[begin INPUT DATA]

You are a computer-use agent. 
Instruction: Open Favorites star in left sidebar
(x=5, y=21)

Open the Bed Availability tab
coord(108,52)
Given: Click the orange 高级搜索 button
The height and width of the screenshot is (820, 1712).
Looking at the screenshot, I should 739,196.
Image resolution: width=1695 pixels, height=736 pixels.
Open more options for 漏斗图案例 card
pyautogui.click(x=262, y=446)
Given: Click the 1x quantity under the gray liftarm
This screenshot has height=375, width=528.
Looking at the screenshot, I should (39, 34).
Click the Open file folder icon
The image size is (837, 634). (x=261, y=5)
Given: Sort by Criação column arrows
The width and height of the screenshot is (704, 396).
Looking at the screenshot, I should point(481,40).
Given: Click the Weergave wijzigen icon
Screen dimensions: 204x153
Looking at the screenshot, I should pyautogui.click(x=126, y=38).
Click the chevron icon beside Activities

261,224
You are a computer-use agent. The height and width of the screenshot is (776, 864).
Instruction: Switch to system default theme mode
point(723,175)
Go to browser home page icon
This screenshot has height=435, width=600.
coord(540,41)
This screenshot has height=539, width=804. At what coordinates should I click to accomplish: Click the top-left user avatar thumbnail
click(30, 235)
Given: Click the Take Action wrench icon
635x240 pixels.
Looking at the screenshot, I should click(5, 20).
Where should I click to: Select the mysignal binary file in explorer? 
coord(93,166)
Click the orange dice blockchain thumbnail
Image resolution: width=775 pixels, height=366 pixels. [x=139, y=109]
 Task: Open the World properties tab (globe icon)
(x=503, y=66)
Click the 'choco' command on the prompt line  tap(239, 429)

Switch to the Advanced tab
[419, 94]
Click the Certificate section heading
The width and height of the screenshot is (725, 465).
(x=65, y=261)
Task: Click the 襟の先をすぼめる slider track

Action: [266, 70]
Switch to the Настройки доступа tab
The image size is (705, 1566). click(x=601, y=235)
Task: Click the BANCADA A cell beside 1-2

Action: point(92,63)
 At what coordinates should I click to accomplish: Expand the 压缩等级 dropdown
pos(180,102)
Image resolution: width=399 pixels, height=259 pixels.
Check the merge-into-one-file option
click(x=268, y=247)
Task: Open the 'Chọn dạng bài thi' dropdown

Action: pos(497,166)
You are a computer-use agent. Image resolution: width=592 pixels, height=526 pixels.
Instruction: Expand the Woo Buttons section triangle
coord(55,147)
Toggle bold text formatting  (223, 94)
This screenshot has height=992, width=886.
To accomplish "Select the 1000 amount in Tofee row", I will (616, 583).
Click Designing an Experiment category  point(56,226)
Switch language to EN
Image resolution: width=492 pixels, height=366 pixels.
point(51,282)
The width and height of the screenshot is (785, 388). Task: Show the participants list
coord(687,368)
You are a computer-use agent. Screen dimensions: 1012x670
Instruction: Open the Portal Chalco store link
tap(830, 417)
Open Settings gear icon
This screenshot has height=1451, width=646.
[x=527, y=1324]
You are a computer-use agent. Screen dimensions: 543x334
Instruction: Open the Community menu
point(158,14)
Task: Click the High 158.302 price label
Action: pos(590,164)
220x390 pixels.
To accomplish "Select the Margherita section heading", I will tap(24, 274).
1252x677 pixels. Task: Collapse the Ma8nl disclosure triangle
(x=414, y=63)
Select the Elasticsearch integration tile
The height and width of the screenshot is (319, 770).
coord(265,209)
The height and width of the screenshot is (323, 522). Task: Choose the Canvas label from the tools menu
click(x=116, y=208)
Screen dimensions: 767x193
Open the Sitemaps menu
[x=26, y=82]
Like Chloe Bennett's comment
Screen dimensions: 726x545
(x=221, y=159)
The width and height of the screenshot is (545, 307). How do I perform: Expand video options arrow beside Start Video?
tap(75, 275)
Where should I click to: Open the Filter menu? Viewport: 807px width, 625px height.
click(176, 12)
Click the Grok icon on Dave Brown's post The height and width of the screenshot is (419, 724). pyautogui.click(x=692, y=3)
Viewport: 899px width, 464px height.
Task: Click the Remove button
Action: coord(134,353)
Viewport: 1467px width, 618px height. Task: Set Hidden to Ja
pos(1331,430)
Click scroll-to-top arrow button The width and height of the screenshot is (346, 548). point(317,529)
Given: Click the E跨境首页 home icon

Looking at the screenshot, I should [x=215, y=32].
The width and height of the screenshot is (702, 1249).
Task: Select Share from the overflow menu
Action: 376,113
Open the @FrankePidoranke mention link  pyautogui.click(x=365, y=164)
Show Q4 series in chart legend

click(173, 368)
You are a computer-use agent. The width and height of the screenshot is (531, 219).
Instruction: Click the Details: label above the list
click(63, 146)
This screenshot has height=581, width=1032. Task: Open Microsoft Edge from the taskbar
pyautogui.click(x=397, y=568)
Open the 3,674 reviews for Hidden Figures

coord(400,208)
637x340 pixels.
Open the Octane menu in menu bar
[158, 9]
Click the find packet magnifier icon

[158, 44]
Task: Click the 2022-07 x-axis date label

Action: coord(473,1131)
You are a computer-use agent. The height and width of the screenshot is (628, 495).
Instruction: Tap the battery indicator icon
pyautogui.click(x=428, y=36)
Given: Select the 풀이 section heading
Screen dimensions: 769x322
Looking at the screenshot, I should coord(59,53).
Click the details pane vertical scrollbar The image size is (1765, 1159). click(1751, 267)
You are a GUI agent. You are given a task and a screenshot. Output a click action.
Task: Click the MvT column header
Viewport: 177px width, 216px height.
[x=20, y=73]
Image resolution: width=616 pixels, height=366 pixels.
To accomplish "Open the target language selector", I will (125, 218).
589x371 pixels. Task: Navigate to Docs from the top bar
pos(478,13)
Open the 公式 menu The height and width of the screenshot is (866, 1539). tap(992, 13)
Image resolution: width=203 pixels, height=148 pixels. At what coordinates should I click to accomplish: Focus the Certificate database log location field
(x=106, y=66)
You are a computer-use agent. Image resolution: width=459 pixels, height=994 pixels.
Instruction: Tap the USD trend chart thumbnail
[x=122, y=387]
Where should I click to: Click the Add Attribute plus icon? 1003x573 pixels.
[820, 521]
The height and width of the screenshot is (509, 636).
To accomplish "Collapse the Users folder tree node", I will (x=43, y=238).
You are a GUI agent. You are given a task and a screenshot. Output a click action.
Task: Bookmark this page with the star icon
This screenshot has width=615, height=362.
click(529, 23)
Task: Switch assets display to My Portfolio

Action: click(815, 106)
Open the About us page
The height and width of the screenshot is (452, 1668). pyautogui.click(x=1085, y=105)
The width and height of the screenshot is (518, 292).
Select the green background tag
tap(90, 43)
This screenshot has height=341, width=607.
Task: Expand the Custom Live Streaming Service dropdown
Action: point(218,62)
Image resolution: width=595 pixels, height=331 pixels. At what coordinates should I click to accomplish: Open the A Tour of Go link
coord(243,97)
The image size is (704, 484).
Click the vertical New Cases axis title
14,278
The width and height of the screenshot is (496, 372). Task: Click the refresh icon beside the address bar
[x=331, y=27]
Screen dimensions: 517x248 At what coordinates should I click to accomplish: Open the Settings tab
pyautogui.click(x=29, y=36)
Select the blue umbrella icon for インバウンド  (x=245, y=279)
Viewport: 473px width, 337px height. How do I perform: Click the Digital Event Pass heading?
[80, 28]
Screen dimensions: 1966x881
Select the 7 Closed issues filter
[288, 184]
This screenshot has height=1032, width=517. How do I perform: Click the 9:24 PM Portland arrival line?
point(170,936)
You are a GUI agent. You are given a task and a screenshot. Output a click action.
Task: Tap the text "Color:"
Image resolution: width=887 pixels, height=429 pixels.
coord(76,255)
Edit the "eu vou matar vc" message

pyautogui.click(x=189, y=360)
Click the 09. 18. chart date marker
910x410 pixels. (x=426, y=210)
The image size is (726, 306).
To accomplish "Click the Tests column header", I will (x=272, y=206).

[end INPUT DATA]

» WHAT IS ASKED
Tally the lines in the rows above that contain the string "label", treating uppercase and lowercase as distinct, and give only the count.

» EXPECTED ANSWER
4